**ABOUT THIS EXERCISE:**
Please print every record below exactly as it appears, but leave out the pictures.

***** DATA SECTION *****

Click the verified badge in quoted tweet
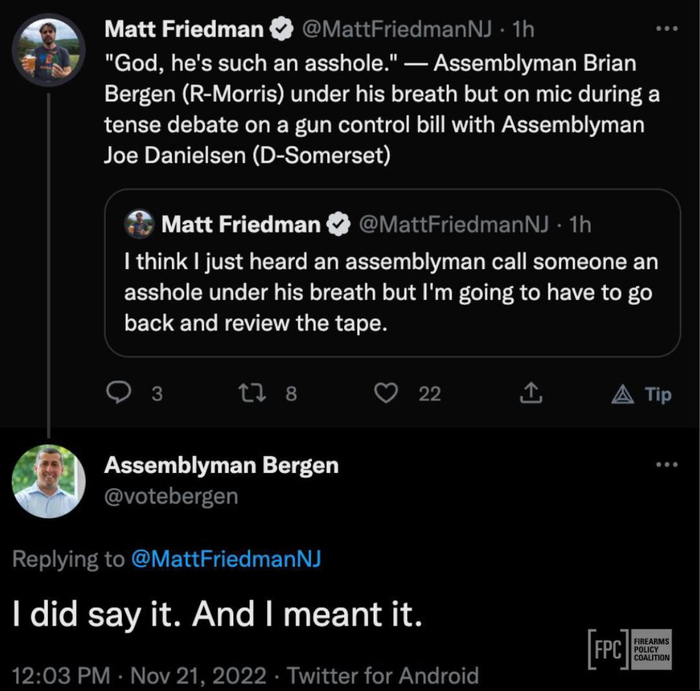 click(339, 225)

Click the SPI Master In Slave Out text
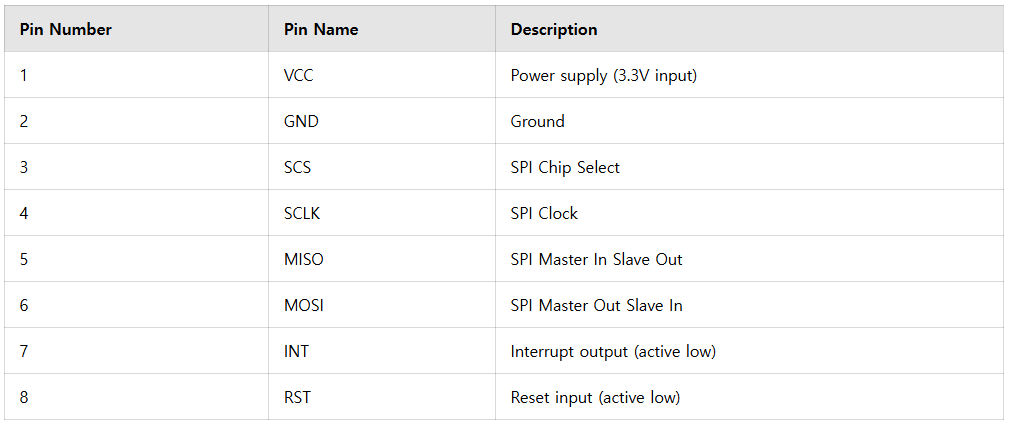point(596,260)

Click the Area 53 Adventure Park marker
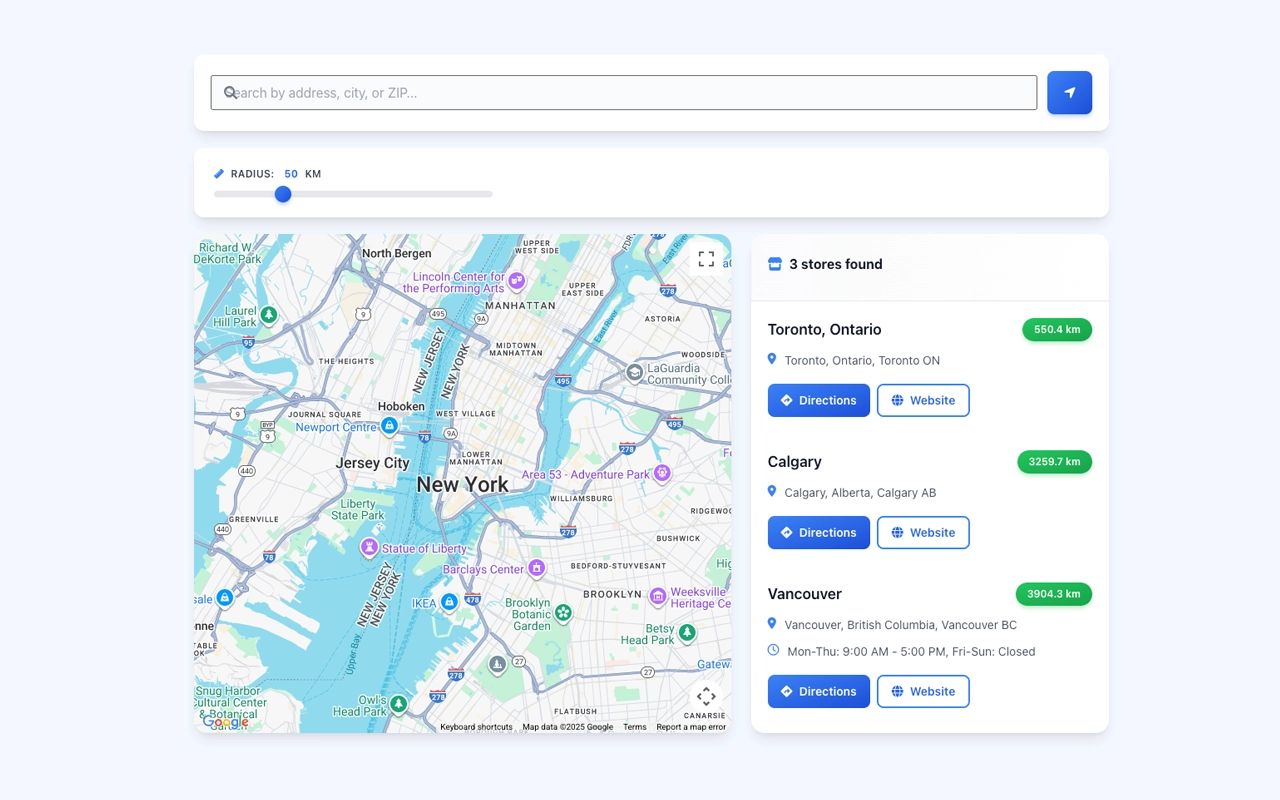coord(662,473)

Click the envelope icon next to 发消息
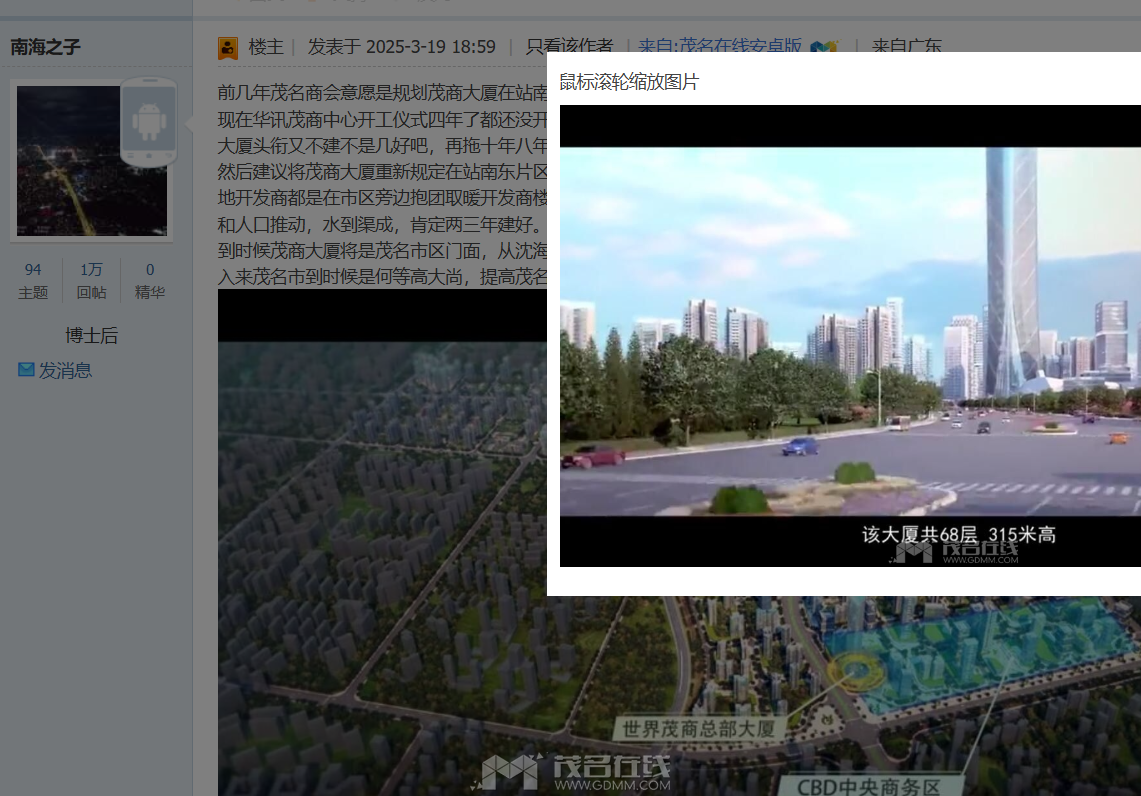point(26,370)
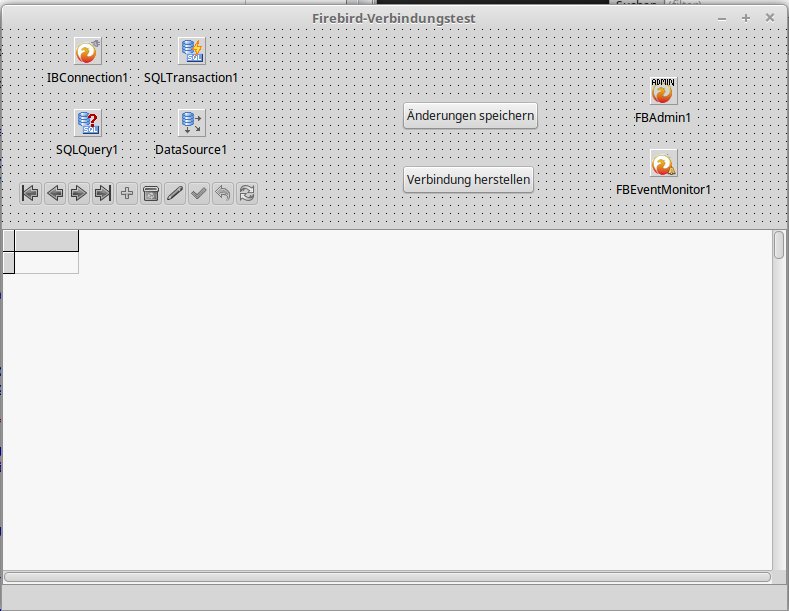Go to first record in navigator
This screenshot has width=789, height=611.
pyautogui.click(x=31, y=193)
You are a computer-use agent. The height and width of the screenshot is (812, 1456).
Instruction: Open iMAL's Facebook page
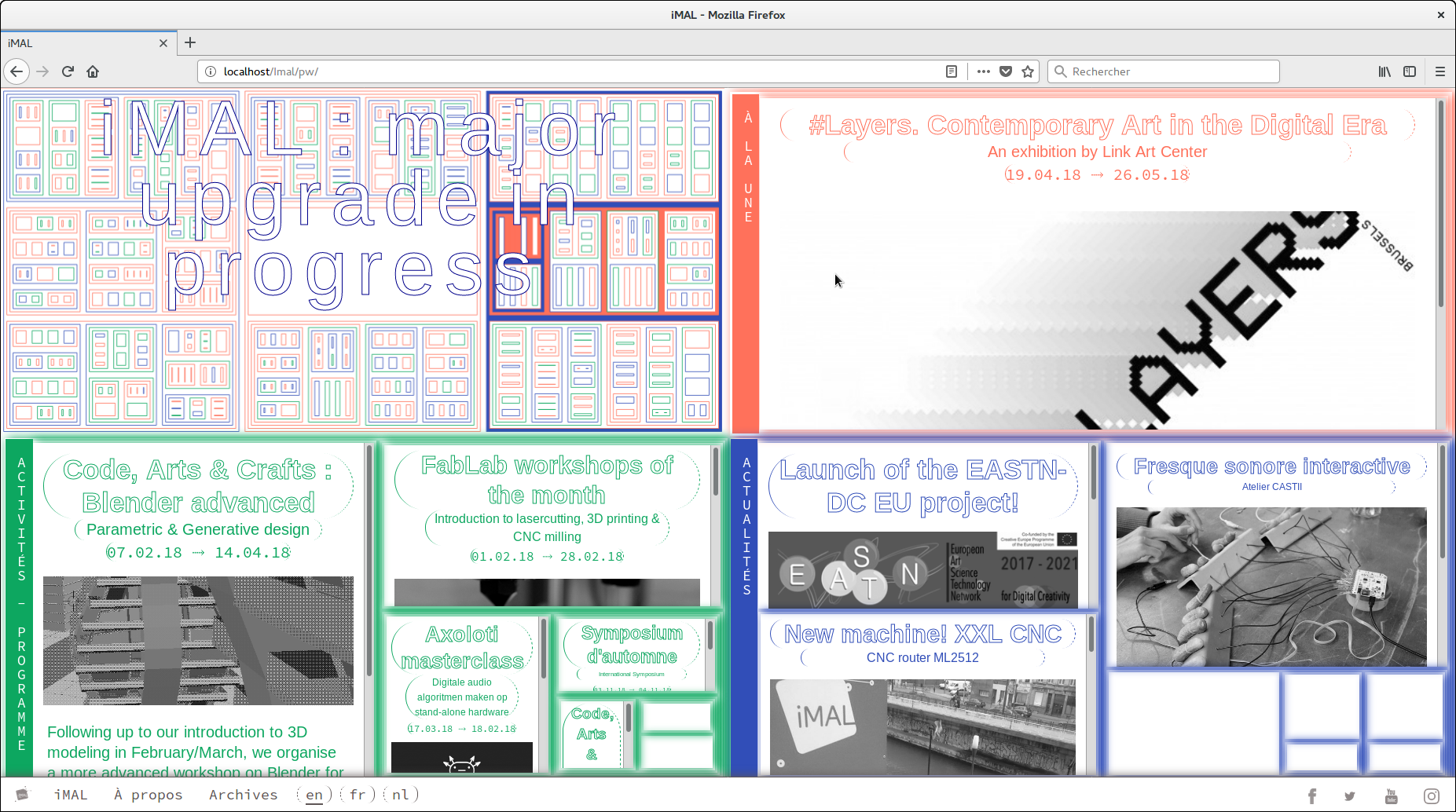click(1312, 796)
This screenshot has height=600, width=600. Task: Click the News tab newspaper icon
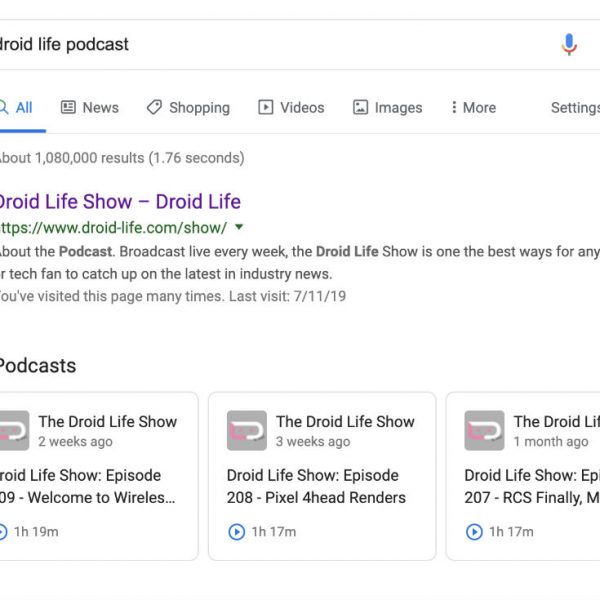click(68, 108)
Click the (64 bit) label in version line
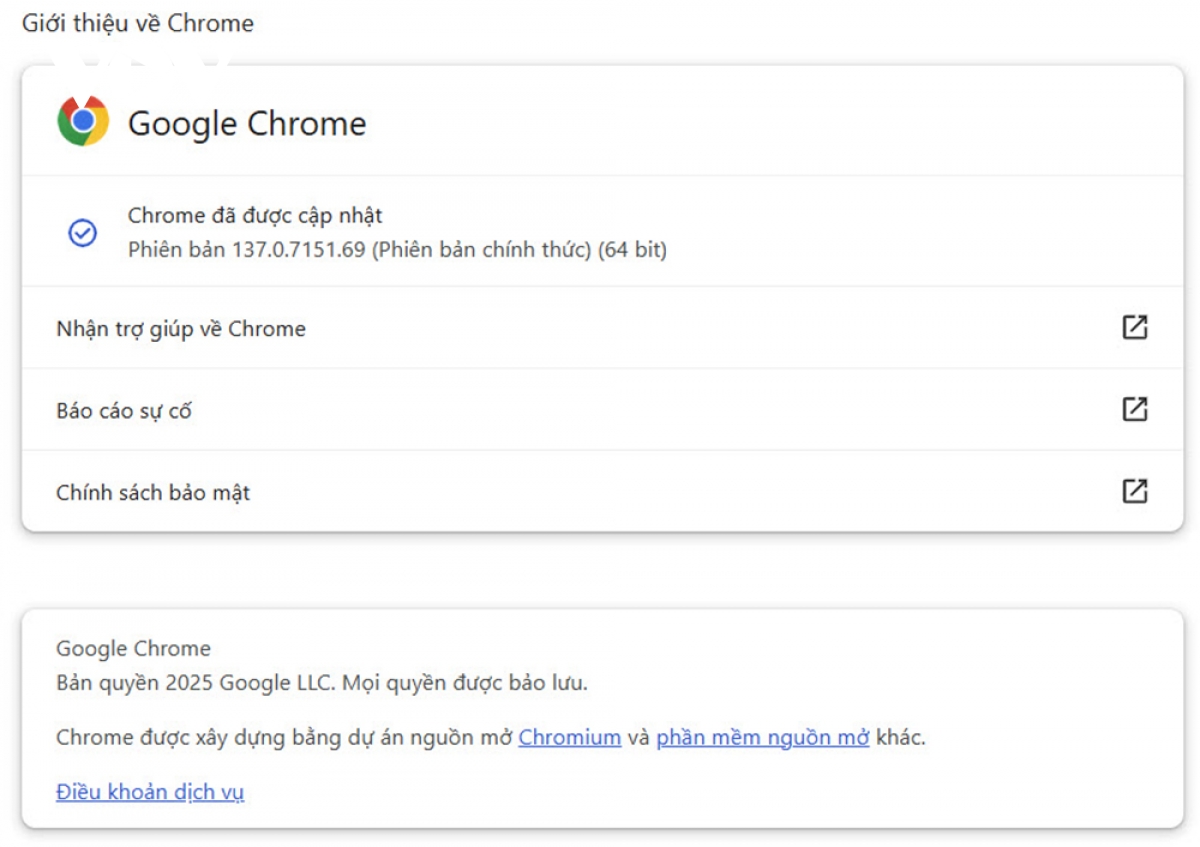This screenshot has height=847, width=1200. click(632, 250)
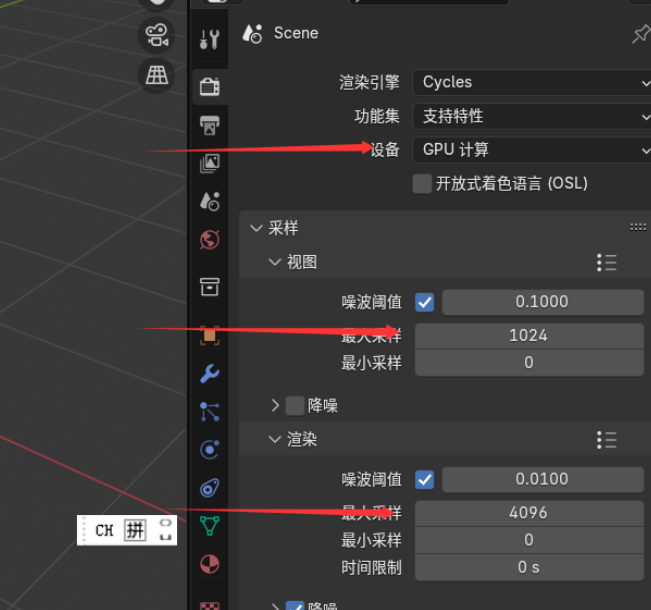Open the 渲染引擎 Cycles dropdown
Screen dimensions: 651x610
(531, 82)
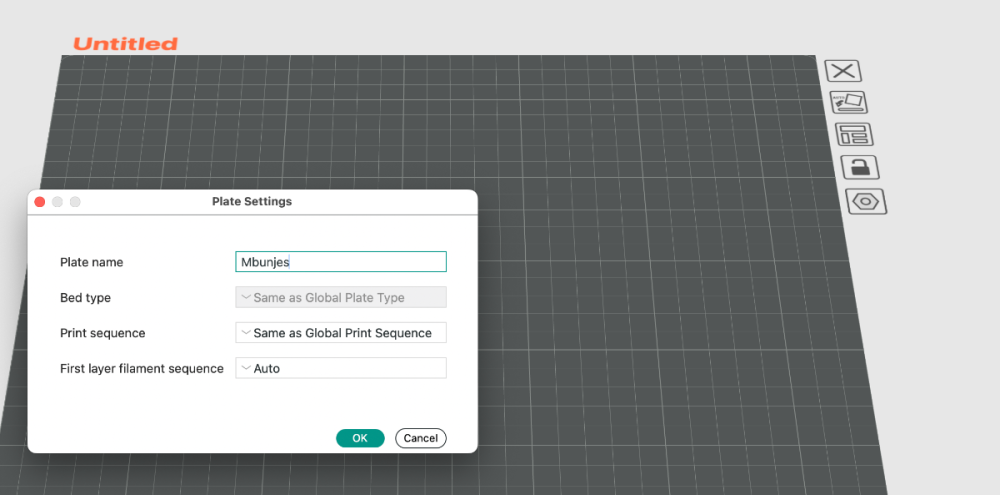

*****

**SOLUTION FOR THIS PROBLEM:**
Click the verified badge in quoted tweet
 click(339, 225)

Click the SPI Master In Slave Out text
point(596,260)

Click the Area 53 Adventure Park marker
coord(662,473)

Click the envelope icon next to 发消息
point(26,370)
Go to first record in navigator
This screenshot has width=789, height=611.
pyautogui.click(x=31, y=193)
You are a computer-use agent. The height and width of the screenshot is (812, 1456).
Instruction: Open iMAL's Facebook page
click(1312, 796)
This screenshot has height=600, width=600. Task: Click the News tab newspaper icon
click(68, 108)
Click the (64 bit) label in version line
This screenshot has height=847, width=1200. click(632, 250)
Open the 渲染引擎 Cycles dropdown
Screen dimensions: 651x610
(531, 82)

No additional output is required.